ACLED collected data on 811 violent events in the period from 1 March 2019 to 30 June 2020 (average of 11.7 incidents per week), of which 631 were coded as ‘battles’, 162 as ‘explosions/remote violence’ and 18 as ‘violence against civilians’. Balkh district stood out as the district where most violent incidents were recorded during this period. On the other hand, ACLED did not record any security incidents during this period in the district of Marmul.
The security situation in Balkh province has been deteriorating in 2019 and in the first months of 2020 Balkh was reportedly one of the four most active areas of conflict. Most of the violent incidents in the province were armed clashes, with the majority of attacks by the Taliban on Afghan security forces, including members of PGMs, or attacks on military or police facilities, such as checkpoints, bases, and on convoys and vehicles, as well as attacks on government officials and employees. Heavy fighting and clashes were reported in several districts, leading to casualties. Operations and attacks were carried out by Afghan security forces against AGEs, some of them backed by airstrikes. AGEs used roadside bombs or IEDs to target security forces or government officials. Some of these incidents resulted in casualties among civilians. Violence against civilians also included abductions and killings by the Taliban. UNAMA also noted a consistent pattern in the use of civilian locations by AGEs when carrying out their attacks in Afghanistan, which exposed civilians to risks of attack by pro-government forces.
Further impact on civilians included the setup of Taliban checkpoints along the Mazar-Shiberghan Highway, looting of medical supplies, and blocked access to water and communication networks in Balkh district.
UNAMA documented 277 civilian casualties (108 deaths and 169 injured) in 2019, representing 18 civilian victims per 100 000 inhabitants. This was an increase of 22 % compared to 2018. Leading causes of civilian casualties were ground engagements, followed by non-suicide IEDs and targeted killings. In the first half of 2020, UNAMA ranked Balkh province first in terms of civilians most affected by the conflict, documenting 344 civilian casualties in the province.

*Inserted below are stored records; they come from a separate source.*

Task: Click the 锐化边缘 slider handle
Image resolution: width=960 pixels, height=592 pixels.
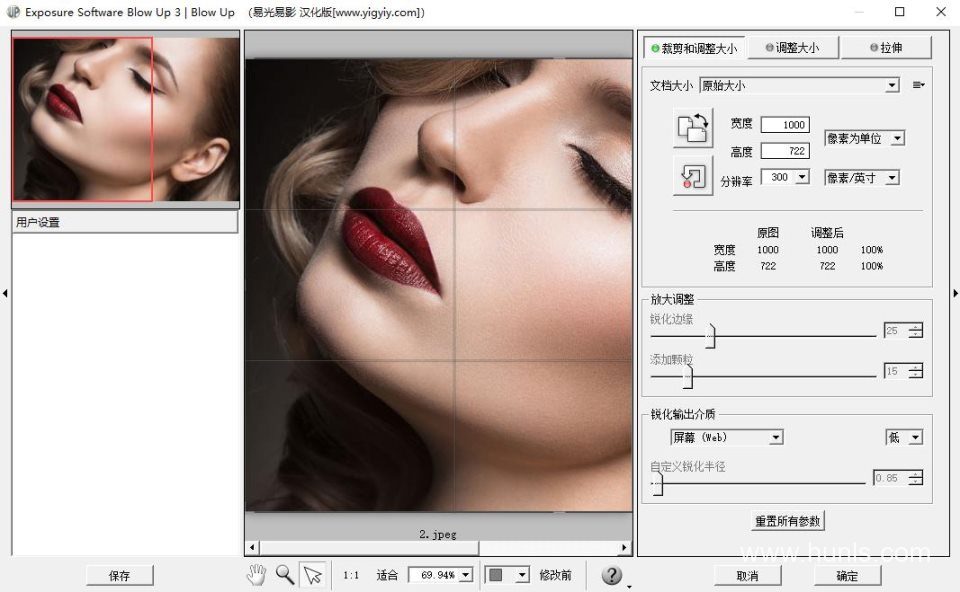Action: [x=710, y=336]
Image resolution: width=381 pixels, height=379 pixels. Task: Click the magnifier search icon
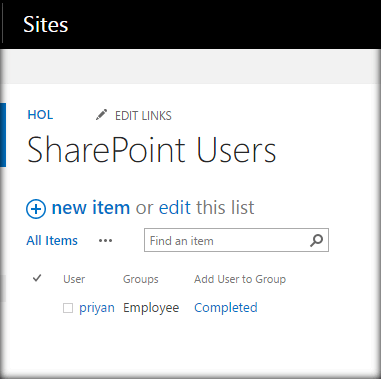[316, 240]
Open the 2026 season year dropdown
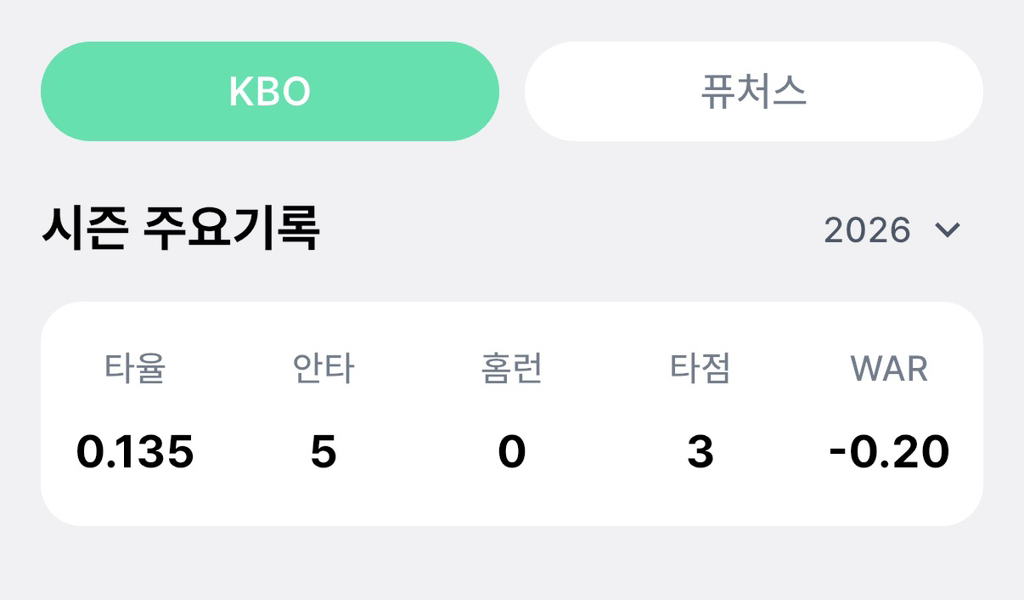The height and width of the screenshot is (600, 1024). click(x=890, y=230)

RS ranked Balkh in the category of provinces where the number of civilian casualties was between 51 and 75 for the first quarter of 2020; between 51 and 75 civilian casualties were also recorded in the second quarter.
In the period 1 March 2019 – 30 June 2020, 22 253 persons were displaced from the province of Balkh, of whom more than 99 % were displaced within the province itself. In addition, some internal displacement to Balkh was reported from Faryab province, and to a lesser extent from Jawzjan and Sar-e Pul provinces.
Looking at the indicators, it can be concluded that ‘mere presence’ in the area would not be sufficient to establish a real risk of serious harm under Article 15(c) QD in the province of Balkh, however, indiscriminate violence in most parts of the province reaches a high level, and, accordingly, a lower level of individual elements is required to show substantial grounds for believing that a civilian, returned to the territory, would face a real risk of serious harm within the meaning of Article 15(c) QD.
In the provincial capital of Mazar-e Sharif and in the district of Marmul, indiscriminate violence is taking place at such a low level that in general there is no real risk for a civilian to be personally affected by reason of indiscriminate violence within the meaning of Article 15(c) QD. However, individual elements always need to be taken into account as they as they could put the applicant in risk-enhancing situations.